The World-Wide Web has long suffered as a result of its own popularity. The combination of the ease with which large video and audio data types can be incorporated into documents, and the model of a single publisher serving countless clients places great demands on bandwidth. While this may not present a problem on a local area network, or even within a national context, as soon as information passes across international networks the lack of bandwidth and the resulting congestion is immediately apparent. (This problem is very obvious in the UK. Nationally we have good connectivity with a 150Mbps backbone, but our international links are relatively slow: 4Mbps to the United States, 4Mbps to Europe and 2Mbps to Scandinavia.) The problem was already recognised by the time of the First International World-Wide Web Conference  in May 1994 and has received a steady stream of attention since then. The consensus of opinion suggests that distributing the publication responsibility through the deployment of Web proxy caches gives us the quickest route to a medium term solution. In future more sophisticated schemes may allow for more flexible publication mechanisms that avoid some of the problems that proxies introduce. However, for the moment they are all that we have and their role is now central in many users' access to the Web. This means that all new protocol developments must take account of these intermediate servers and work with them. This makes protocol development more complicated, but the impact that proxy caches can have is so great that we cannot afford to ignore them.

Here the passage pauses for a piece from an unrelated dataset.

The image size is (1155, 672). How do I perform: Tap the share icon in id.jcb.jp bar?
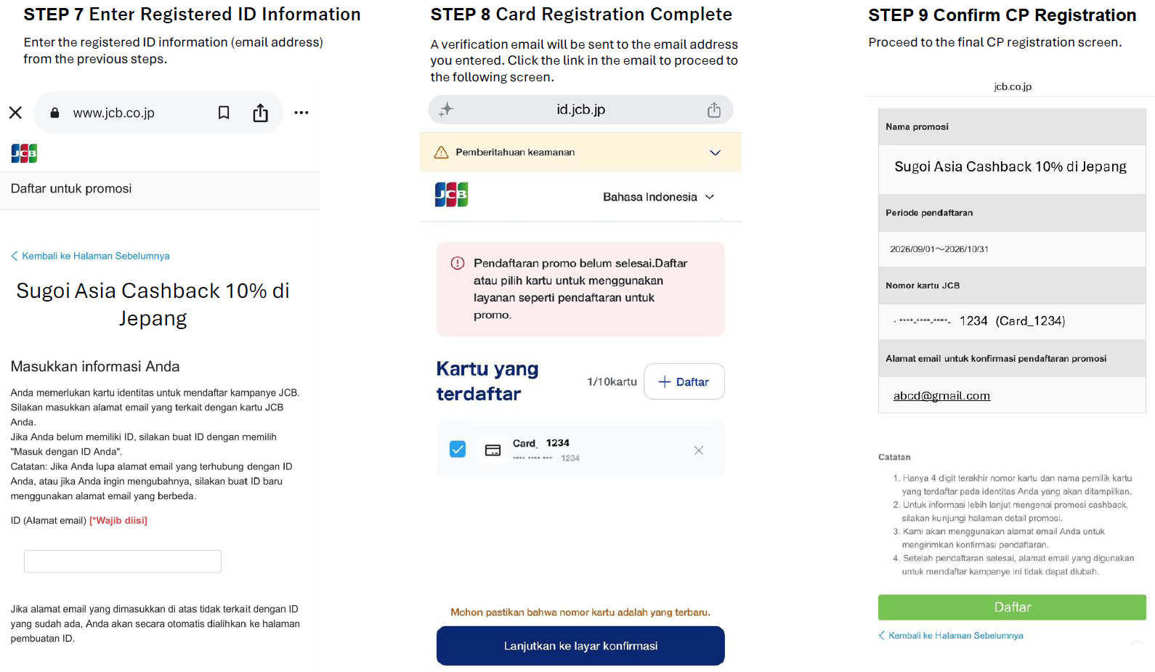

The evolution of the systems in use at HENSA Unix has been forced by the great demand on the service. Until recently this demand always out-stripped the resources available. At points in the services history the demand has been so great that queues on the servers resulted in using the cache actually being slower than going direct. Figure 1 shows how the service has grown (December's dip is, of course, the seasonal norm).
Figure 1: Sevice Growth
In November 1993, after initial experiments confirmed that the wholesale mirroring of Web pages was not an effective way to reduce the latency seen on the networks, HENSA Unix adopted Lagoon as an experimental proxy cache. At the time, the necessary protocol extensions to support proxying were not in place and early versions of Lagoon had to make use of a CGI script that rewrote HTML on the fly in order to direct clients back to the cache for each subsequent page that they retrieved. Despite some innovative features (cache co-operation was already being discussed) this HTML rewriting and other performance related problems meant that the client base being supported by HENSA Unix was becoming too large for Lagoon.

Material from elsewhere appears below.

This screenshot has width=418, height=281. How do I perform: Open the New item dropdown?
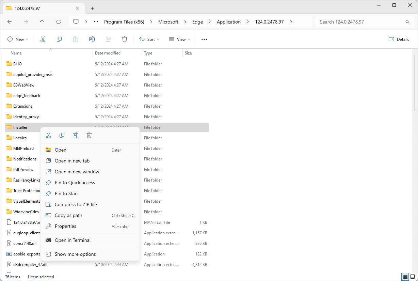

At about the time of the First International Conference, a proxy mechanism was introduced into the the CERN HTTP server. New versions of Mosaic made the use of this facility transparent to the user and proxying started to become a viable proposition. HENSA Unix continued to use the CERN server for almost a year but with the increasing popularity of the cache, the forking process model used by the CERN server started to place a higher and higher load on our hardware. At this point the caching service was still experimental and not receiving its own funding.

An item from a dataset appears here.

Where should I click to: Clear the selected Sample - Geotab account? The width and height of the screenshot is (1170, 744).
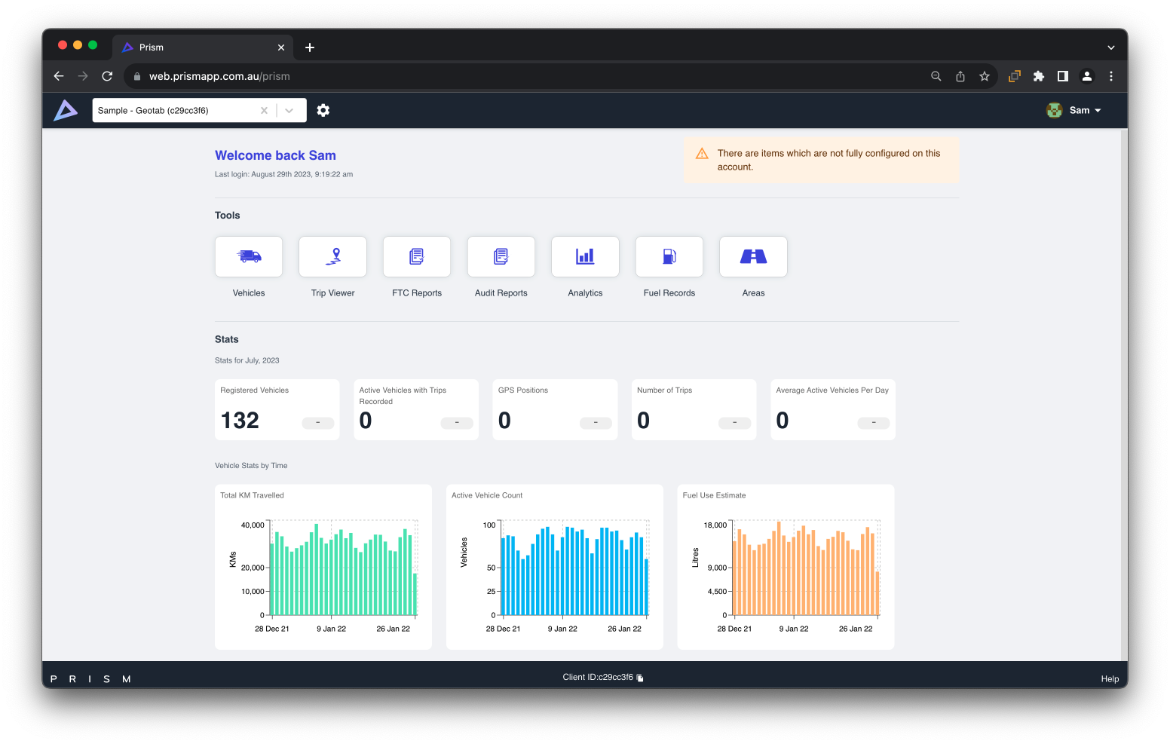[x=264, y=111]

It was because the CERN server forked for each connection it received that the service eventually started to fail. The incoming connections could not be accepted fast enough and users were being turned away. Hacks to increase the priority of the parent process while decreasing that of the child processes only helped for a very short time.
At the beginning of 1995 Netscape started beta testing their own proxy server and HENSA Unix was asked to act as a test site. The Netscape server relies on a non-forking process model and thereby places a significantly lower strain on the hardware. The Netscape proxy server is still used to provide the main caching service; a service currently responding to over 1,100,000 requests every day.
While the evolution from Lagoon to the CERN server and finally to the Netscape proxy server represents a considerable improvement in stability, configurability and performance, the fundamental principles involved have not changed a great deal. Each of these servers still merely acts a simple proxy with a cache of pages to improve performance. Other projects have developed proxy servers that attempt to go further. The most notable of these being the Harvest Object Cache .
Harvest allows a single cache to interact with neighbour and parent caches in a co-operating hierarchy. These neighbours will normally be on networks that the cache has good access to. This model improves performance in the case of a cache miss by allowing other close-by caches to say whether they have the requested page. If another local cache has the page then it will be retrieved from that cache rather than the remote site. This means that any cache that is part of a large co-operative hierarchy benefits from the pages stored in all the other caches in that hierarchy.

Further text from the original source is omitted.